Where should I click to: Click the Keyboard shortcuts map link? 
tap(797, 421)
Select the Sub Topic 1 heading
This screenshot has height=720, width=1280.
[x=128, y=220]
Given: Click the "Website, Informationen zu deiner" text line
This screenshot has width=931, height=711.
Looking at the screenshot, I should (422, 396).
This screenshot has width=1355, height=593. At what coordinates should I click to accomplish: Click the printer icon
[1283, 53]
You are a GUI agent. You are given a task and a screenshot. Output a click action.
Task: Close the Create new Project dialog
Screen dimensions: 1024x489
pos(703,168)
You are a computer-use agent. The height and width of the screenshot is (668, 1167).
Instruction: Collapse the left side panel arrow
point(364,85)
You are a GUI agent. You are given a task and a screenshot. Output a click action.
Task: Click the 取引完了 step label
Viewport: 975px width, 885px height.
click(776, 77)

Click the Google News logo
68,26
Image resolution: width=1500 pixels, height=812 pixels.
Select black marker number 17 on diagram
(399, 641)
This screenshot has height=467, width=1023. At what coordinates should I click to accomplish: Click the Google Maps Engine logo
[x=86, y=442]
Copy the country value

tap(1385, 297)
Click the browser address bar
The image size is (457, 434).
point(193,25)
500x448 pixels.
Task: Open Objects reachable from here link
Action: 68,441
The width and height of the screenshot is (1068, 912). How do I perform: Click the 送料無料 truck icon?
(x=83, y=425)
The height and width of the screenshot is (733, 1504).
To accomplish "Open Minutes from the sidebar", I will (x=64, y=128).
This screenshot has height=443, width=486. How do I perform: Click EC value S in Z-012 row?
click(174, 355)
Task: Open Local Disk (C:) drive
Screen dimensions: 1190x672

--

» **TASK ITEM**
Every entry should be retyped exactly as it appears.

» **TASK RESULT**
Where should I click to: Click the Keyboard shortcuts map link? 
tap(797, 421)
Select the Sub Topic 1 heading
This screenshot has height=720, width=1280.
[x=128, y=220]
Given: Click the "Website, Informationen zu deiner" text line
This screenshot has width=931, height=711.
Looking at the screenshot, I should (422, 396).
This screenshot has width=1355, height=593. At what coordinates should I click to accomplish: Click the printer icon
[1283, 53]
You are a GUI agent. You are given a task and a screenshot. Output a click action.
Task: Close the Create new Project dialog
Screen dimensions: 1024x489
pos(703,168)
You are a computer-use agent. The height and width of the screenshot is (668, 1167).
Instruction: Collapse the left side panel arrow
point(364,85)
You are a GUI agent. You are given a task and a screenshot. Output a click action.
Task: Click the 取引完了 step label
Viewport: 975px width, 885px height.
click(776, 77)

Click the Google News logo
68,26
Image resolution: width=1500 pixels, height=812 pixels.
Select black marker number 17 on diagram
(399, 641)
This screenshot has height=467, width=1023. At what coordinates should I click to accomplish: Click the Google Maps Engine logo
[x=86, y=442]
Copy the country value

tap(1385, 297)
Click the browser address bar
The image size is (457, 434).
point(193,25)
500x448 pixels.
Task: Open Objects reachable from here link
Action: 68,441
The width and height of the screenshot is (1068, 912). How do I perform: Click the 送料無料 truck icon?
(x=83, y=425)
The height and width of the screenshot is (733, 1504).
To accomplish "Open Minutes from the sidebar", I will (x=64, y=128).
This screenshot has height=443, width=486. How do I perform: Click EC value S in Z-012 row?
click(174, 355)
Task: Open Local Disk (C:) drive
Screen dimensions: 1190x672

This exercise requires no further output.